Published Monday, the study (PDF) was conducted by Verizon, which analyzed incidents from its own breach investigations along with those reported by 70 contributing organizations – including the Department of Homeland Security, Kaspersky Lab, FireEye and McAfee. Up from 49 contributing organizations last year, the “2015 Data Breach Investigations Report” (DBIR) found that 79,790 security incidents occurred in 2014, while 2,122 confirmed data breaches took place.

“Security incident” was defined in the report as “any event that compromises the confidentiality, integrity, or availability of an information asset, while a “data breach” was described as “any incident that resulted in confirmed disclosure (not just exposure) to an unauthorized party.”

Notably, Verizon introduced a model for estimating breach costs which "accounts for the uncertainty as record volume increases,” the report said. To tackle this issue, the average cost of compromised records was predicted for a wider range of records.

Instead of determining the average cost per compromised record, for instance, which might provide a “very poor estimate of loss” on a case-by-case basis, Verizon tallied the average loss for a breach of 1,000 records or one million records, and so on. Using this model, the company determined that the expected loss associated with 100,000 disclosed records was $474,600; for one million disclosed records, the expected cost was more than $1.2 million.

In the report, all confirmed data breaches were also broken out by the type of threat or attack.

At the top of the list were point-of-sale (POS) intrusions, which accounted for 28.5 percent of breaches, followed by crimeware, which was pinpointed in 18.8 percent of incidents. In third place was cyberespionage (18 percent) which, as Verizon noted, ranked surprisingly higher than insider misuse (10.6 percent) and web application attacks (9.4 percent) among breach classifications.

Interestingly enough, Verizon's 2014 Data Breach Investigations Report found that cyberespionage activity increased more than threefold between 2012 and 2013. With the expanded visibility of contributors that year, the service provider also found that the source of cyberespionage attacks appeared to be more dispersed globally. In the  breach report, for instance, China-based attackers were linked to 96 percent of all reported espionage incidents in 2012. But, by 2013, 20 percent of espionage activity emanated from threat actors in Eastern Europe, a growing contender.

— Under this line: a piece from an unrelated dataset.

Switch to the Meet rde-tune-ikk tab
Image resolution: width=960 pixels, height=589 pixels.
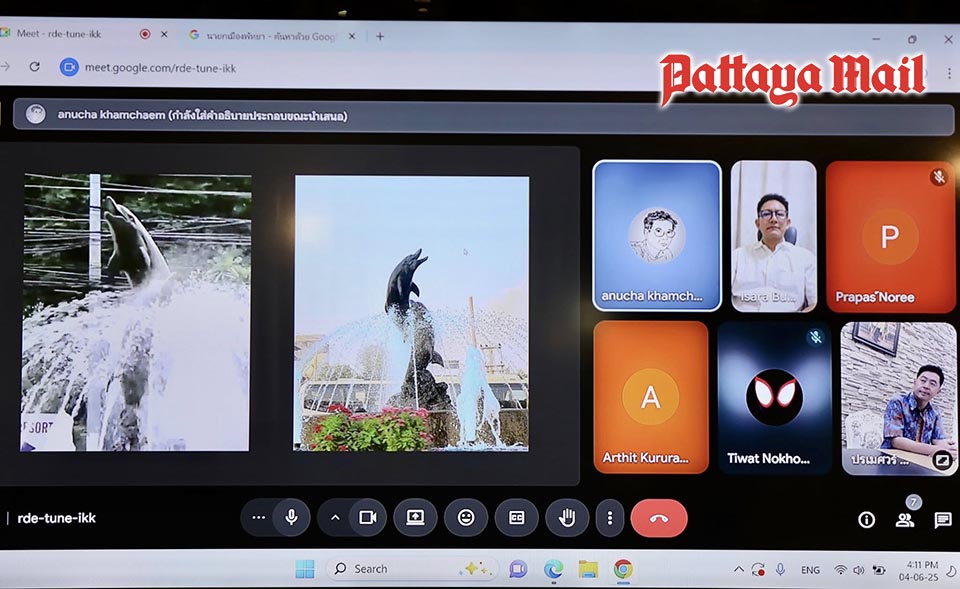(70, 34)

This year, instead of focusing on attribution, Verizon noted which industries were most affected by cyberespionage: manufacturing, the government sector and professional services organizations. The most used attack vectors for cyber spies were malicious email attachments and links (phishing attacks) and drive-by download, the report found.

[An earlier version of this story incorrectly stated that 700 million compromised records caused a $400 million loss at organizations last year. In the report, these figures were used as an example to demonstrate potential loss using Verizon's new cost model.]